FUNCTION DESCRIPTION
LinearRegressionStatistics

Creates a Nextmv statistics object from a sklearn.linear_model.LinearRegression model.

LinearRegressionStatistics

LinearRegressionStatistics(
    model: LinearRegression,
    X: Iterable,
    y: Iterable,
    sample_weight: float = None,
    run_duration_start: Optional[float] = None,
) -> Statistics

Creates a Nextmv statistics object from a sklearn.linear_model.LinearRegression model.
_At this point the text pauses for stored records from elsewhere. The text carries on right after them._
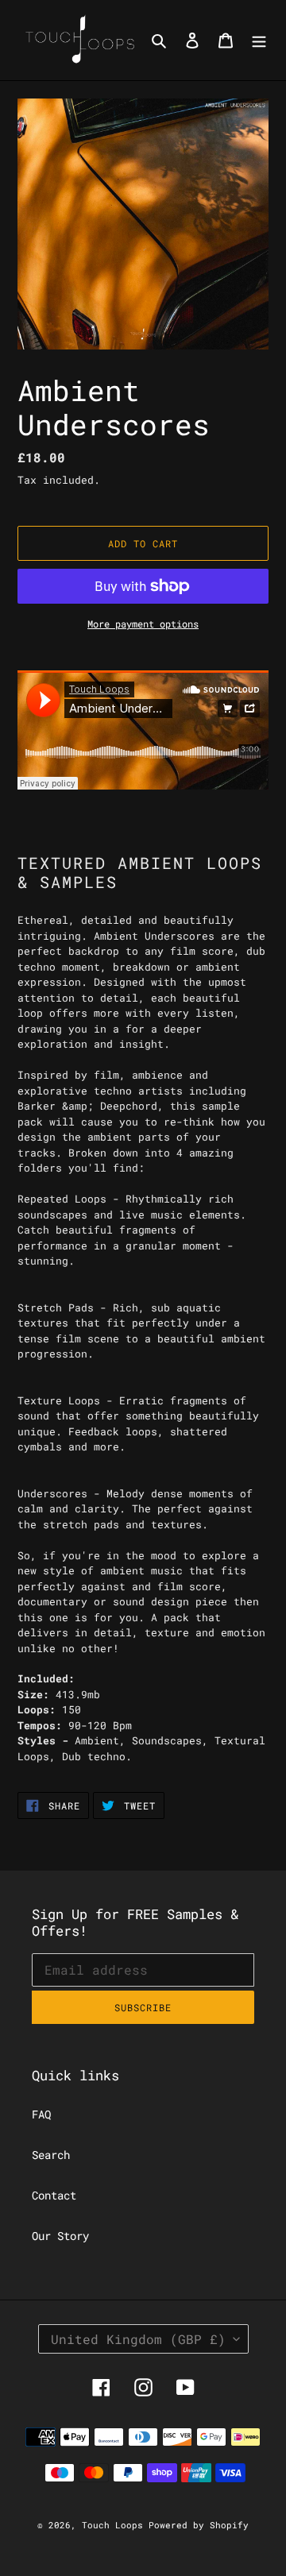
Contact (54, 2195)
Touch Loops (115, 2525)
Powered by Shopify (199, 2525)
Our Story (60, 2235)
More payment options (143, 623)
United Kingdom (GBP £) (138, 2339)
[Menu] (259, 39)
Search (51, 2154)
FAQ (41, 2114)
You can import the LinearRegressionStatistics function directly from linear_model:

from nextmv_sklearn.linear_model import LinearRegressionStatistics

The statistics returned are quite basic, and should be extended according to the custom metrics that the user wants to track. The optional run_duration_start parameter can be used to set the start time of the whole run.

PARAMETER DESCRIPTION

model

The sklearn LinearRegression model.

TYPE: LinearRegression

X

The input samples.

TYPE: Iterable

y

The target values.

TYPE: Iterable

sample_weight

The sample weights, by default None.

TYPE: float DEFAULT: None

run_duration_start

The start time of the run, by default None.

TYPE: float DEFAULT: None

RETURNS DESCRIPTION
Statistics

The Nextmv statistics object with basic model metrics.

Examples:

>>> from sklearn.linear_model import LinearRegression
>>> from nextmv_sklearn.linear_model import LinearRegressionStatistics
>>> import numpy as np
>>> X = np.array([[1, 1], [1, 2], [2, 2], [2, 3]])
>>> y = np.dot(X, np.array([1, 2])) + 3
>>> model = LinearRegression()
>>> model.fit(X, y)
>>> stats = LinearRegressionStatistics(model, X, y)
>>> print(stats.result.custom['score'])  # R^2 score
1.0
Source code in nextmv-scikit-learn/nextmv_sklearn/linear_model/statistics.py
def LinearRegressionStatistics(
    model: linear_model.LinearRegression,
    X: Iterable,
    y: Iterable,
    sample_weight: float = None,
    run_duration_start: Optional[float] = None,
) -> nextmv.Statistics:
    """
    Creates a Nextmv statistics object from a sklearn.linear_model.LinearRegression model.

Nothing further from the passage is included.